Reich S, Trapp O, Schurig V
Institute of Organic Chemistry, University of Tübingen, Germany.
J Chromatogr A. 2000 Sep 15;892(1-2):487-98. doi: 10.1016/s0021-9673(99)01301-1.
Enantioselective stopped-flow multidimensional gas chromatography (stopped-flow MDGC) is a fast and simple technique to determine enantiomerization (inversion) barriers in the gas phase in a range of delta G#gas(T)=70-200 kJ mol(-1). After complete gas-chromatographic separation of the enantiomers in the first column, gas phase enantiomerization of the heart-cut fraction of one single enantiomer is performed in the second (reactor) column at increased temperature and afterwards this fraction is separated into the enantiomers in the third column. From the observed de novo enantiomeric peak areas a(j), the enantiomerization time t and the enantiomerization temperature T, the enantiomerization (inversion) barrier delta G#gas(T) is determined and from temperature-dependent experiments, the activation enthalpy delta H#gas and the activation entropy delta S#gas are obtained. Enantiomerization studies on chiral 1-chloro-2,2-dimethylaziridine by stopped-flow MDGC yielded activation parameters of nitrogen inversion in the gas phase, i.e., delta G#gas(353 K)=110.5+/-0.5 kJ mol(-1), delta H#gas=71.0+/-3.8 kJ mol(-1) and delta S#gas=-109+/-11 J mol(-1) K(-1). By the complementary method of dynamic gas chromatography (GC), the apparent enantiomerization (inversion) barrier of 1-chloro-2,2-dimethylaziridine in the gas-liquid biphase system was found delta G#app(353 K)=108 kJ mol(-1). The values obtained by stopped-flow MDGC in the gas phase were used to calculate the activation parameters of nitrogen inversion of 1-chloro-2,2-dimethylaziridine in the liquid phase in the presence of the chiral selector Chirasil-nickel(II), i.e.. deltaG#liq(353 K)=106.0+/-0.4 kJ mol(-1), delta H#liq=68.3+/-1.4 kJ mol(-1) and deltaS#liq=-106+/-3.0 J mol(-1) K(-1).

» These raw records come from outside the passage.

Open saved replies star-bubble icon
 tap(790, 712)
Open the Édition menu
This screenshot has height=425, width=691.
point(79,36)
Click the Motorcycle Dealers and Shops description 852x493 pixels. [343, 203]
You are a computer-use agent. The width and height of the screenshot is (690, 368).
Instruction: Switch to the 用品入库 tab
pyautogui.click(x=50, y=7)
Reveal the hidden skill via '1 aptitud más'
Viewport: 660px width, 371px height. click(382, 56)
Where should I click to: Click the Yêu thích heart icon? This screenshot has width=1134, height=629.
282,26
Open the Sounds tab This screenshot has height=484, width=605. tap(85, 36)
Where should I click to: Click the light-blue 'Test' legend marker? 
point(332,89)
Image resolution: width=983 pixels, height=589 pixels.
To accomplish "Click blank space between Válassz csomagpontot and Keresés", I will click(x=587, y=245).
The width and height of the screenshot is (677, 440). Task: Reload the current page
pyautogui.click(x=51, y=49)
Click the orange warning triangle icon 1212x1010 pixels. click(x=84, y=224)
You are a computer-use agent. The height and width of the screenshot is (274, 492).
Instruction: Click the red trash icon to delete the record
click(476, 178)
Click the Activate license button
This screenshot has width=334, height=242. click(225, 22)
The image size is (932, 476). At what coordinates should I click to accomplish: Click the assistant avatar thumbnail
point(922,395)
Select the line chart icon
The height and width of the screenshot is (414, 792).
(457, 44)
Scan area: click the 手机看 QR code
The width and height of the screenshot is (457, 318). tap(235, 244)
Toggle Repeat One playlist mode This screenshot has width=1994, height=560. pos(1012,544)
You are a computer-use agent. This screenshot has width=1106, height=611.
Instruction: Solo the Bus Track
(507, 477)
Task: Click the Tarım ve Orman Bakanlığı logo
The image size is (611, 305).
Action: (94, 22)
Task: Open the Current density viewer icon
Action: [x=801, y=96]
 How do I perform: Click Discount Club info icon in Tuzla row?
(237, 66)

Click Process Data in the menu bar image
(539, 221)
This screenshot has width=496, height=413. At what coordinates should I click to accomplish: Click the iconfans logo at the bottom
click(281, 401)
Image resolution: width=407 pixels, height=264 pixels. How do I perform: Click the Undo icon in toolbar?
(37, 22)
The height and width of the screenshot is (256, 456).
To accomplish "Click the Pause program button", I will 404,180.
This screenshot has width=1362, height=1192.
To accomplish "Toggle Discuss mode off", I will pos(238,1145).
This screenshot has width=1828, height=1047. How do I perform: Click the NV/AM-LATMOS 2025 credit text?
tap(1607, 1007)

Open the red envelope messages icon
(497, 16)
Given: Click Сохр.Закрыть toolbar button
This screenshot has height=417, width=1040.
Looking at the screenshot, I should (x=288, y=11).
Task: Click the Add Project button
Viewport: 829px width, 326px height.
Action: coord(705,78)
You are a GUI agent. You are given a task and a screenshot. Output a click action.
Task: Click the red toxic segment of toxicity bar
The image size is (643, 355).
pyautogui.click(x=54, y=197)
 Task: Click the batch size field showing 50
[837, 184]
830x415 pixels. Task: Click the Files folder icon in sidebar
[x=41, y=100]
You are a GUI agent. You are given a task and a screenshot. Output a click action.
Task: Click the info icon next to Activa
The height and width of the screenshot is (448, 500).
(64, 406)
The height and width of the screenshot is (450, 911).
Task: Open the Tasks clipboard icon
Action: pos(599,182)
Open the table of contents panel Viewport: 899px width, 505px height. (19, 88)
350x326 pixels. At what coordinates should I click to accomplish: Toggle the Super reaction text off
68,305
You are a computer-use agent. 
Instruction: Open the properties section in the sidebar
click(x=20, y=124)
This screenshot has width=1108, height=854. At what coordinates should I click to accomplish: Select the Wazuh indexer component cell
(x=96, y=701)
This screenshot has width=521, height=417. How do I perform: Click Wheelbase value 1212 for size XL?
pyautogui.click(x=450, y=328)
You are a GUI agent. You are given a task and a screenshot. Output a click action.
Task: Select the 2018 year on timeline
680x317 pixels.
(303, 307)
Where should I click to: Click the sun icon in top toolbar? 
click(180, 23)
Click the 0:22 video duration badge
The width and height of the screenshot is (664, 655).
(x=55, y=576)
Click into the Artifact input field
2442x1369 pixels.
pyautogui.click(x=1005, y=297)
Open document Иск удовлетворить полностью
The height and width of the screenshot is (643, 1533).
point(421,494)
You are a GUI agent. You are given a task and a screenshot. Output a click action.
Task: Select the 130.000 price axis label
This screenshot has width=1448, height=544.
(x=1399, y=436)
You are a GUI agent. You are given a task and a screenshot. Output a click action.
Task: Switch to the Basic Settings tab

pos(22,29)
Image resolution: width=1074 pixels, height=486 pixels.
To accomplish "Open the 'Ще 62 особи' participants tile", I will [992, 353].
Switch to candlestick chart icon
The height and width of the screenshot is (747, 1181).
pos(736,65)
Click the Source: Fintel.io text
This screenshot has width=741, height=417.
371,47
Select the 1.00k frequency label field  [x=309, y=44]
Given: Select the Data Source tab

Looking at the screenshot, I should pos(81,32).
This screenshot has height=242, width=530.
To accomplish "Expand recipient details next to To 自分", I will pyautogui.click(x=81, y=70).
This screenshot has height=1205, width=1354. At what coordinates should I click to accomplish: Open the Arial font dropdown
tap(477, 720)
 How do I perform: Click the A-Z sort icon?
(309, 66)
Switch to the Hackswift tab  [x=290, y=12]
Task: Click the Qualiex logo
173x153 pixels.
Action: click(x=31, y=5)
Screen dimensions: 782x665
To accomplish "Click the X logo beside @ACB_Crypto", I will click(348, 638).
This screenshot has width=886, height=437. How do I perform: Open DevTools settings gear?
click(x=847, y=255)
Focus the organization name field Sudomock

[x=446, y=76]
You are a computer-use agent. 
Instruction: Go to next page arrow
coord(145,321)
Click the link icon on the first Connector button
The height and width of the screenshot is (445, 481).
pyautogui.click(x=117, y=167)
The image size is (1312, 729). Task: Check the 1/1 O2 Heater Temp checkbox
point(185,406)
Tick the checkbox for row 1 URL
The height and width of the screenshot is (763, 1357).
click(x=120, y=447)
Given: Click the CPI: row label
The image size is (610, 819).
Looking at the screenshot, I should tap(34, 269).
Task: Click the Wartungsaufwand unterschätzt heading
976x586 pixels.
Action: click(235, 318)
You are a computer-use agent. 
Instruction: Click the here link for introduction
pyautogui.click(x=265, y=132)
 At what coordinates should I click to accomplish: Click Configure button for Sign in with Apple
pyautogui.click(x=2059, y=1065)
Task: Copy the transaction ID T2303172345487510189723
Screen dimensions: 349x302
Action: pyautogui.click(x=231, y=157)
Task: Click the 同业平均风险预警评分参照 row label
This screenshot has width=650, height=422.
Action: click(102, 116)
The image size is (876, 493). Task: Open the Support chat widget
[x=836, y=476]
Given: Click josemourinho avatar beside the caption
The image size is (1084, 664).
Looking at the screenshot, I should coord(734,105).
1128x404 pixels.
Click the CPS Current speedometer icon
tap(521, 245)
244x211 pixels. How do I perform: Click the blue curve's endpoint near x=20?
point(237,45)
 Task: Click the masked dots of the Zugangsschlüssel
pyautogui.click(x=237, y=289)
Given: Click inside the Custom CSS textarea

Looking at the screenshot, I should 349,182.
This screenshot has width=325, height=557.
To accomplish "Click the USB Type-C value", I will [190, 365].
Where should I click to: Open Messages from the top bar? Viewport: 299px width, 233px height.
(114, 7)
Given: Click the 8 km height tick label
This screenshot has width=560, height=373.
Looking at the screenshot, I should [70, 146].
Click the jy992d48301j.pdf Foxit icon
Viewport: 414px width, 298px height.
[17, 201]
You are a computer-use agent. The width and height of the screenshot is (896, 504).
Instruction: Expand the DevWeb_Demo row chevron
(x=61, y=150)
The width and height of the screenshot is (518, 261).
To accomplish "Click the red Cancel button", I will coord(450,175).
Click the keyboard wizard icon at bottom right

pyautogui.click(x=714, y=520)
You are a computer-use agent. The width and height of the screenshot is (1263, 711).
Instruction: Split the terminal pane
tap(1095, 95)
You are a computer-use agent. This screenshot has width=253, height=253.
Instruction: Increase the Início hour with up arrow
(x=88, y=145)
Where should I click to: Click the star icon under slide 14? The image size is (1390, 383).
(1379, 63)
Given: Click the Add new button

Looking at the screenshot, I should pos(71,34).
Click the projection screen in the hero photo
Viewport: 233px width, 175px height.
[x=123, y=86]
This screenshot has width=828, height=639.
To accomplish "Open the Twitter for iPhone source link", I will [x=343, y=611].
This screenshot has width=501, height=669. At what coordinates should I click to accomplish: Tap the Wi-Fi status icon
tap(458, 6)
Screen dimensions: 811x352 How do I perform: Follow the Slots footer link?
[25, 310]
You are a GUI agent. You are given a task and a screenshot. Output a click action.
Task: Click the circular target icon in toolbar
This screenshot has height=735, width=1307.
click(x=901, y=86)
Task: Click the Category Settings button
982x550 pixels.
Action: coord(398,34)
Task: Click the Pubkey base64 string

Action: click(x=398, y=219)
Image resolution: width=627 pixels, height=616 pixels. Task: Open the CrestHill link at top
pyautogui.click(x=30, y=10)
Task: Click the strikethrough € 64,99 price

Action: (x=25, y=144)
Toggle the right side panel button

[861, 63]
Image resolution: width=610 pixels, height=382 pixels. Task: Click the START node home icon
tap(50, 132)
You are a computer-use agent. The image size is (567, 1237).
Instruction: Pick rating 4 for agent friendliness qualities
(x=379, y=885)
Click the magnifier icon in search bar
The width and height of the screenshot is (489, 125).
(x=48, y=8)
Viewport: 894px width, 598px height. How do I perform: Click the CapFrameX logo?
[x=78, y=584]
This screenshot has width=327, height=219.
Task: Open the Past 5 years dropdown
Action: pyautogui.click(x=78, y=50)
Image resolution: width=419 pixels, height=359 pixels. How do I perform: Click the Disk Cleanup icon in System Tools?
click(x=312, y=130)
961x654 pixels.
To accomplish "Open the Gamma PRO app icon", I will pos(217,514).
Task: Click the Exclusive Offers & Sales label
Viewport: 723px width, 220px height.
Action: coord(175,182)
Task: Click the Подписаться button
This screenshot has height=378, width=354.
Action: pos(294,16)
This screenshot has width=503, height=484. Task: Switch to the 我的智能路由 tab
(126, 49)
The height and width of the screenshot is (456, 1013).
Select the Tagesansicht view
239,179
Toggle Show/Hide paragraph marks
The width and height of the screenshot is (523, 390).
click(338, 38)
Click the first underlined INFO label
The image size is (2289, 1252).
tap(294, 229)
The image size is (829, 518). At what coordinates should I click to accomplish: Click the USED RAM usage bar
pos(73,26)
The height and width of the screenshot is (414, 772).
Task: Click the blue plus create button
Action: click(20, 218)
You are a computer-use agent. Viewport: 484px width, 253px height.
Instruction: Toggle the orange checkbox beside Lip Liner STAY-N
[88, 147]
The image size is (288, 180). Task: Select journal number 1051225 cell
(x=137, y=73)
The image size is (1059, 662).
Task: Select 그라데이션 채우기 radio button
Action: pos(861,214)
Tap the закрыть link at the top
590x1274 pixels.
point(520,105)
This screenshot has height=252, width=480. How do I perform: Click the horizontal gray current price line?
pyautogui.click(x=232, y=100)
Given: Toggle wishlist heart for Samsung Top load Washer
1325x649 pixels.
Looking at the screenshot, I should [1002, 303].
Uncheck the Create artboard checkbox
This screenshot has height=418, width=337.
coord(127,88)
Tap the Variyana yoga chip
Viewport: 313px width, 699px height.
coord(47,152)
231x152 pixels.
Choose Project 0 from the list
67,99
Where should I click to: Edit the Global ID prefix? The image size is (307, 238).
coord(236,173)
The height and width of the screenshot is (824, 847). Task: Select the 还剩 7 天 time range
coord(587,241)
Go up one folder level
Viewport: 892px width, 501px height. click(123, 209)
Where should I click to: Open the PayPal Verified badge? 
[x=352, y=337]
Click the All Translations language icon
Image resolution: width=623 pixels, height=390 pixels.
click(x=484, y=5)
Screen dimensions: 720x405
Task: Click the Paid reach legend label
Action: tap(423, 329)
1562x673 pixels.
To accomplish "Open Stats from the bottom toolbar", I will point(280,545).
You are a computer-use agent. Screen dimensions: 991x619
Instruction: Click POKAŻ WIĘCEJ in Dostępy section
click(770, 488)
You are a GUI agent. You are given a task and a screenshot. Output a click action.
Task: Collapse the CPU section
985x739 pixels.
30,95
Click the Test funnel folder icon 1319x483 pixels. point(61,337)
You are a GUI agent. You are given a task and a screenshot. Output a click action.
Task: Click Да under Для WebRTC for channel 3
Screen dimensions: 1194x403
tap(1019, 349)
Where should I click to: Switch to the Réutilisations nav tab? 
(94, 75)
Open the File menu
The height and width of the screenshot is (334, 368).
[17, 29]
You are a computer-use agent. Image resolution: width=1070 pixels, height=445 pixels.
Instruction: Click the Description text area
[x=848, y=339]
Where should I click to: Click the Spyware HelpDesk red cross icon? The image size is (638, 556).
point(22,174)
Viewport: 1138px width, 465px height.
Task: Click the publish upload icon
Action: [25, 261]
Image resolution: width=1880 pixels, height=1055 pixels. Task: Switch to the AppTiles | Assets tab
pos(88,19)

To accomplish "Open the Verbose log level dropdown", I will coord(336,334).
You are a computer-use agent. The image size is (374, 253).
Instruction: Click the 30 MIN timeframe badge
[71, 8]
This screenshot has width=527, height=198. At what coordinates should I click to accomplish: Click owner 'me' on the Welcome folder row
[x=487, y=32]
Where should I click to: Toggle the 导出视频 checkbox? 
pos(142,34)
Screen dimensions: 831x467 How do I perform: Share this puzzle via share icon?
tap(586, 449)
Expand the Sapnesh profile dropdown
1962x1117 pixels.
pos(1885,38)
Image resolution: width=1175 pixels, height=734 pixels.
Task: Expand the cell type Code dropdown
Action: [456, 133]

对映选择性停流多维气相色谱法(停流MDGC)是一种快速简便的技术,用于测定一系列ΔG#gas(T)=70 - 200 kJ mol(-1)范围内气相中的对映异构化(反转)势垒。在第一根色谱柱中对映体完成气相色谱分离后,在第二根(反应)色谱柱中于升高的温度下对单一一种对映体的中心切割馏分进行气相对映异构化,然后在第三根色谱柱中将该馏分分离为对映体。根据观察到的新生对映体峰面积a(j)、对映异构化时间t和对映异构化温度T,确定对映异构化(反转)势垒ΔG#gas(T),并通过与温度相关的实验,获得活化焓ΔH#gas和活化熵ΔS#gas。通过停流MDGC对手性1-氯-2,2-二甲基氮杂环丙烷进行的对映异构化研究得出了气相中氮反转的活化参数,即ΔG#gas(353 K)=110.5±0.5 kJ mol(-1),ΔH#gas=71.0±3.8 kJ mol(-1)和ΔS#gas=-109±11 J mol(-1) K(-1)。通过动态气相色谱法(GC)这一补充方法,发现在气液双相体系中1-氯-2,2-二甲基氮杂环丙烷的表观对映异构化(反转)势垒为ΔG#app(353 K)=108 kJ mol(-1)。在气相中通过停流MDGC获得的值用于计算在手性选择剂Chirasil-镍(II)存在下1-氯-2,2-二甲基氮杂环丙烷在液相中氮反转的活化参数,即ΔG#liq(353 K)=106.0±0.4 kJ mol(-1),ΔH#liq=68.3±1.4 kJ mol(-1)和ΔS#liq=-106±3.0 J mol(-) K(-1)。